Later, in Paris, he failed the entrance exams for the naval academy and instead enrolled at the prestigious l'Ecole des Beaux-Arts. In 1921, Saint-Exupéry, stationed in Strasbourg, began serving in the military. He learned and forever settled his career path as a pilot. After leaving the service in 1923, Saint-Exupéry worked in several professions but in 1926 went back and signed as a pilot for Aéropostale, a private airline that from Toulouse flew mail to Dakar, Senegal. In 1927, Saint-Exupéry accepted the position of airfield chief for Cape Juby in southern Morocco and began his first book, a memoir, called Southern Mail and published in 1929.
He then moved briefly to Buenos Aires to oversee the establishment of an Argentinean mail service, returned to Paris in 1931, and then published Night Flight, which won instant success and the prestigious Prix Femina. Always daring Saint-Exupéry tried from Paris in 1935 to break the speed record for flying to Saigon. Unfortunately, his plane crashed in the Libyan Desert, and he and his copilot trudged through the sand for three days to find help. In 1938, a second plane crash at that time, as he tried to fly between city of New York and Tierra del Fuego, Argentina, seriously injured him. The crash resulted in a long convalescence in New York.
He published Wind, Sand and Stars, next novel, in 1939. This great success won the grand prize for novel of the academy and the national book award in the United States. Saint-Exupéry flew reconnaissance missions at the beginning of the Second World War but went to New York to ask the United States for help when the Germans occupied his country. He drew on his wartime experiences to publish Flight to Arras and Letter to a Hostage in 1942.
Later in 1943, Saint-Exupéry rejoined his air squadron in northern Africa. From earlier plane crashes, Saint-Exupéry still suffered physically, and people forbade him to fly, but he insisted on a mission. From Borgo, Corsica, on 31 July 1944, he set to overfly occupied region. He never returned.
I love this book. I bought it on a sale, because why not? It's Antoine de Saint-Exupéry. I know nothing of his work save The Little Prince, but I loved the illustrations in it, so I thought a book of his drawings and other works couldn't be a waste of money. I was proven right.

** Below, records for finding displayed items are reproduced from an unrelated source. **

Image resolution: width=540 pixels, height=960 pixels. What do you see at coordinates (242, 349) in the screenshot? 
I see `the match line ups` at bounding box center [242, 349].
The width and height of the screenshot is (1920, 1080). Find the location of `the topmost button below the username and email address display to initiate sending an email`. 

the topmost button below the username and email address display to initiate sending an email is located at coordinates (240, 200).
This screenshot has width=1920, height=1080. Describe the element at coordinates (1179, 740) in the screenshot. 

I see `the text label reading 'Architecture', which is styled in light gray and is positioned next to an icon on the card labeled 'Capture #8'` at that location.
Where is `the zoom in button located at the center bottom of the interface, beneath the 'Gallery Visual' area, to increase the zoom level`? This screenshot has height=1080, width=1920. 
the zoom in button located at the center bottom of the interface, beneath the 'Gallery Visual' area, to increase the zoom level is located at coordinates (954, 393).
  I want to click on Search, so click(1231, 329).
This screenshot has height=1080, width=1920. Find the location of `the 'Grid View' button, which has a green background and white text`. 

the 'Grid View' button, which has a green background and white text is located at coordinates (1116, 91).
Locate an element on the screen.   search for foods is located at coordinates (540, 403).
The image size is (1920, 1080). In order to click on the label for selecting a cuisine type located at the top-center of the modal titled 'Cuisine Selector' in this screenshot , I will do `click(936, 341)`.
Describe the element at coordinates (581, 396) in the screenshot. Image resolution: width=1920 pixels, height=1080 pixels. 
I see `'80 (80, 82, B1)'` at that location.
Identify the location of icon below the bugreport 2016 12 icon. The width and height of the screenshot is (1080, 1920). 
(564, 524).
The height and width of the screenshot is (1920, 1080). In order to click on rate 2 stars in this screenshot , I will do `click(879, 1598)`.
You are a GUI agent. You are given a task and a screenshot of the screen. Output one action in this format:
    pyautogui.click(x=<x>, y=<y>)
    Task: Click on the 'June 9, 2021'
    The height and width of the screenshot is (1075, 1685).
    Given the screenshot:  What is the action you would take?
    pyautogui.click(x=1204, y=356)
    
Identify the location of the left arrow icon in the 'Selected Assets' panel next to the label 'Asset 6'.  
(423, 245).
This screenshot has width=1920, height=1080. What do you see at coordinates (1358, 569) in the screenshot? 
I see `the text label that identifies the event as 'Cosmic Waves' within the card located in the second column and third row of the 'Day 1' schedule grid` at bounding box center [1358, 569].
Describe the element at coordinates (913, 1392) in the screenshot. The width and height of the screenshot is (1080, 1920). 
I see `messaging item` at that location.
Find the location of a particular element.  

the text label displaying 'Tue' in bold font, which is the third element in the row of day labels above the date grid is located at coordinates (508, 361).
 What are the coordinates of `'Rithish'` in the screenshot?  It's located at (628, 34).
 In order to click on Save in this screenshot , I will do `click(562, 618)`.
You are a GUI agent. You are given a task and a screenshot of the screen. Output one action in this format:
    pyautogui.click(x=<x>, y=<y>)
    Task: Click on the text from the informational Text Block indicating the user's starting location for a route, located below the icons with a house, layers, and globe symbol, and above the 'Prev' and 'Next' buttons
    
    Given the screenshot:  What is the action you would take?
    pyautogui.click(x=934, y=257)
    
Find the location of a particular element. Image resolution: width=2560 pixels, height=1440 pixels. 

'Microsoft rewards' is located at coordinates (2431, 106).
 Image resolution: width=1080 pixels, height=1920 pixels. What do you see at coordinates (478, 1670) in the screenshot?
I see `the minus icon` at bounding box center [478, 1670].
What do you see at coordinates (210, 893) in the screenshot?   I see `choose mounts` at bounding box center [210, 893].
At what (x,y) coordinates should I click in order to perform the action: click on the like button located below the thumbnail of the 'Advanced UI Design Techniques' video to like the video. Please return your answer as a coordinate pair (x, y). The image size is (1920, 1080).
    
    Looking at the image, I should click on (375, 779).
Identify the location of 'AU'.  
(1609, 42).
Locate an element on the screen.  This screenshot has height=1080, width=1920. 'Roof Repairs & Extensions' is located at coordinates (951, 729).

Most of the work presented in this aren't "proper" artworks, they're either doodles or sketches or illustrations he's done in the margins of letters, manuscripts or pieces of what ever paper was on hand. Some are drawings or paintings for specific people, almost all of them were most likely not meant to be seen by the public. Which is what I love about this whole collection. Because it's such a lovely display of the everyday creativity of a wonderful mind. Put together these many, many pictures tell a story and show a progression in style, but more than anything it's clearly used by the author as an outlet, as a way of expressing himself. No wonder The Little Prince is so dependent on its illustrations, Antoine himself apparently loved to used them in his everyday life - at least to some extent.
Some are simply doodles, some are beautiful, some are funny, some show wonderful talent, some are paired with either letters or small comments, which add to the feeling in them. There's also quite a bit of his work from when he was in the army, and the early stages of The Little Prince. And a lot more. Some has been shown before and some are entirely new. I wish I could show you some of them.
It's not made to be read in one go. It's a book you read bit by bit, one you look at when you feel a little down, or when you want to feel inspired. The personal nature of much of the work is perhaps what makes this book so great, it really felt like I was holding in my hands a piece of someone's life. A beautiful experience.